▶ [Document segment]:
╭──

Several steps are required to holistically attain female empowerment. First, a woman must establish independence. Next, she must have the opportunity to generate wealth. Then, resources must exist for social and economic empowerment.
New Delhi: Prime Minister Narendra Modi has always advocated that women empowerment is the focus of his government. But beyond Swachh Bharat toilets and widely known schemes like ‘Beti Bachao, Beti Padhao,’ I did not have enough knowledge to determine whether the PM simply had slogans or his slogans had substance. Is women welfare really a top priority for his government? Have government actions reflected this?
Several steps are required to holistically attain female empowerment. First, a woman must establish independence. Next, she must have the opportunity to generate wealth. Then, resources must exist for social and economic empowerment. The final step is the woman’s ability to empower others, financially and socially.
Upon researching, I discovered that the current government has thought through all of these steps and also implemented solid measures to ensure empowerment at every level which is organic and irreversible. Here’s how.
Step 1. Establishing Independence
The first step is to set the stage for empowerment to take place. Ground level schemes like Jan Dhan accounts (where women can open up a bank account) provide a base where the world of financial instruments opens up to a woman who has previously never considered a part of financial inclusion. Statistics say that out of 33 crore Jan Dhan accounts opened, 17 crore have been opened by women. Only when an account is opened can a welfare fund (Direct Benefit Transfer [DBT]) be directly deposited. This cuts out corrupt middlemen and officials. A woman also gets ownership of a home (Awas Yojana).
In other words, with the help of such schemes, a woman can become an independent being for the first time in her life. It is only at this stage that a woman can consider insurance coverage and next steps. At this stage, it is also likely that the woman will not take a step back. Her situation will allow her to think forward and she will be in a position to better her situation.

╰──

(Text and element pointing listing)
╭──

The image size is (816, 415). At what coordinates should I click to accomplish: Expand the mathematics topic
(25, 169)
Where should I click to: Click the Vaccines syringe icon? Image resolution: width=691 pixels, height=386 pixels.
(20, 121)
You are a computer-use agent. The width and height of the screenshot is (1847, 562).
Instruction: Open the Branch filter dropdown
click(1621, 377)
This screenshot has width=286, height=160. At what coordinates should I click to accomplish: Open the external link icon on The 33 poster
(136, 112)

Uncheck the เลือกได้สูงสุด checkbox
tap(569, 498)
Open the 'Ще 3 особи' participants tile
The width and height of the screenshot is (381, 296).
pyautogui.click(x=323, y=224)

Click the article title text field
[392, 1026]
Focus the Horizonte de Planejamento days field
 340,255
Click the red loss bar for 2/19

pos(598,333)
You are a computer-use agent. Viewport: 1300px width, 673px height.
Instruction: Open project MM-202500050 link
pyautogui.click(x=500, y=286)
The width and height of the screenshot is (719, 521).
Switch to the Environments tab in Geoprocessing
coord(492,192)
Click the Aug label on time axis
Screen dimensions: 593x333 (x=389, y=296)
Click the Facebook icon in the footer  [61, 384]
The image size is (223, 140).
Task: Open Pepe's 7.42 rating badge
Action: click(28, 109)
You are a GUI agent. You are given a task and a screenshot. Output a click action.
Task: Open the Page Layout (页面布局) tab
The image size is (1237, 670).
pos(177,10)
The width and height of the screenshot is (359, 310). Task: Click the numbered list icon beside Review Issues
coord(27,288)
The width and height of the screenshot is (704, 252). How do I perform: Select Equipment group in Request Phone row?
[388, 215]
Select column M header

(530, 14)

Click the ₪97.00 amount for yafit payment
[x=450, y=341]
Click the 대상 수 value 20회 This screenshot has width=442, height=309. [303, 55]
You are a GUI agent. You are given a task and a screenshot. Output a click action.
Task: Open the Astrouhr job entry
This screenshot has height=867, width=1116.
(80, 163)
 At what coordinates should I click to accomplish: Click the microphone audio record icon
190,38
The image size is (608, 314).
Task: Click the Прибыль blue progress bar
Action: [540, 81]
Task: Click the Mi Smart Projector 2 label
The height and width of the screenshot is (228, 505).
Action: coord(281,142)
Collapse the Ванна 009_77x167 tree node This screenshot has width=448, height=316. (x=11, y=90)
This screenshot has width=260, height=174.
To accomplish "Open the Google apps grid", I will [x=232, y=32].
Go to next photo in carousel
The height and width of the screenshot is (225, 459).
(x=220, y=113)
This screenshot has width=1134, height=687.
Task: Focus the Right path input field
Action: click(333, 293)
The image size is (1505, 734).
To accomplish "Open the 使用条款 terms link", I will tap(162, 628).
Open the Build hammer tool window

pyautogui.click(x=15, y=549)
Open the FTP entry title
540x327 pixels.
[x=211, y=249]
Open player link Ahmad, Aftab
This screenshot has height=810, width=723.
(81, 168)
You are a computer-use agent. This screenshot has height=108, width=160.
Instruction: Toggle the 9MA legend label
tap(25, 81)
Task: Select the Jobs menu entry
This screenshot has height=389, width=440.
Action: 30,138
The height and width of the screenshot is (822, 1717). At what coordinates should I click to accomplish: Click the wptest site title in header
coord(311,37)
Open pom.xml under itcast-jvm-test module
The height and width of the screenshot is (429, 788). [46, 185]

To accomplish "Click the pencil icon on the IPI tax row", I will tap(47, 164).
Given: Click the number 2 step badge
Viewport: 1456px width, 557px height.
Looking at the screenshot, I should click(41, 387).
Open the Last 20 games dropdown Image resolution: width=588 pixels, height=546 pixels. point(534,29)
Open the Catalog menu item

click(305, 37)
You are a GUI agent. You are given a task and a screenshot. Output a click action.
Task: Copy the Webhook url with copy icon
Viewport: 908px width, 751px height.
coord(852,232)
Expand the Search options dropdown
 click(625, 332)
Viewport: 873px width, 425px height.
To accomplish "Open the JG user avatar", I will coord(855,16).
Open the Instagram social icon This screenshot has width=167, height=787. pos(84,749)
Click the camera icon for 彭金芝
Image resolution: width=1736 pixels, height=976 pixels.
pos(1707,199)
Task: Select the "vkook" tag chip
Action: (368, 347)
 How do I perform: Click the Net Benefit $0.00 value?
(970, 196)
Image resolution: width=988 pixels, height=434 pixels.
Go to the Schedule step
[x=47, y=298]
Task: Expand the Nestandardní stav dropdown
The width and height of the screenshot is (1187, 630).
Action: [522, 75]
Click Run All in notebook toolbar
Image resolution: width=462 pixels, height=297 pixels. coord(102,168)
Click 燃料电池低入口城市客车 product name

╰──

▶ [Work to do]:
**a)** Reproduce the stretch of the listing from its start through the line containing "[392, 1026]", both ends included.
**b)** Continue the article on the Modi government's approach to women's empowerment, starting right after its last sentence.

▶ [Exercise answers]:
**a)**
The image size is (816, 415). At what coordinates should I click to accomplish: Expand the mathematics topic
(25, 169)
Where should I click to: Click the Vaccines syringe icon? Image resolution: width=691 pixels, height=386 pixels.
(20, 121)
You are a computer-use agent. The width and height of the screenshot is (1847, 562).
Instruction: Open the Branch filter dropdown
click(1621, 377)
This screenshot has width=286, height=160. At what coordinates should I click to accomplish: Open the external link icon on The 33 poster
(136, 112)

Uncheck the เลือกได้สูงสุด checkbox
tap(569, 498)
Open the 'Ще 3 особи' participants tile
The width and height of the screenshot is (381, 296).
pyautogui.click(x=323, y=224)

Click the article title text field
[392, 1026]

**b)**
Step 2. Wealth Generation
Once a woman has her basics from step one in place, the next step is thinking of maintaining a positive bank balance. She will be forced to think how to get more money and for this, she will be willing to expand her skill sets and even opt for an entrepreneurial loan.
With the involvement of the women folk in the workforce of the country, the GDP could increase by up to 60%. MUDRA loans have helped 15 crore entrepreneurs till date, out of which 10 crore are women.
Once women begin their small enterprise, they will want to expand it. Female business owners can now also apply online for a loan for their MSME in under one hour. This measure is initiated not only in big cities but also in tier two and tier three cities, where forty-four percent of start-ups belong to. Around 45% of start-ups are founded by women entrepreneurs, for instance, Arulmozhi Saravanan, an entrepreneur, who obtained a MUDRA loan for supplying thermo-flasks. Now her enterprise’s turnover has crossed one crore rupees in the current financial year.
There are a plethora of such examples, which prove the fact that more than wealth generation, the support to scale a start-up help women to become successful.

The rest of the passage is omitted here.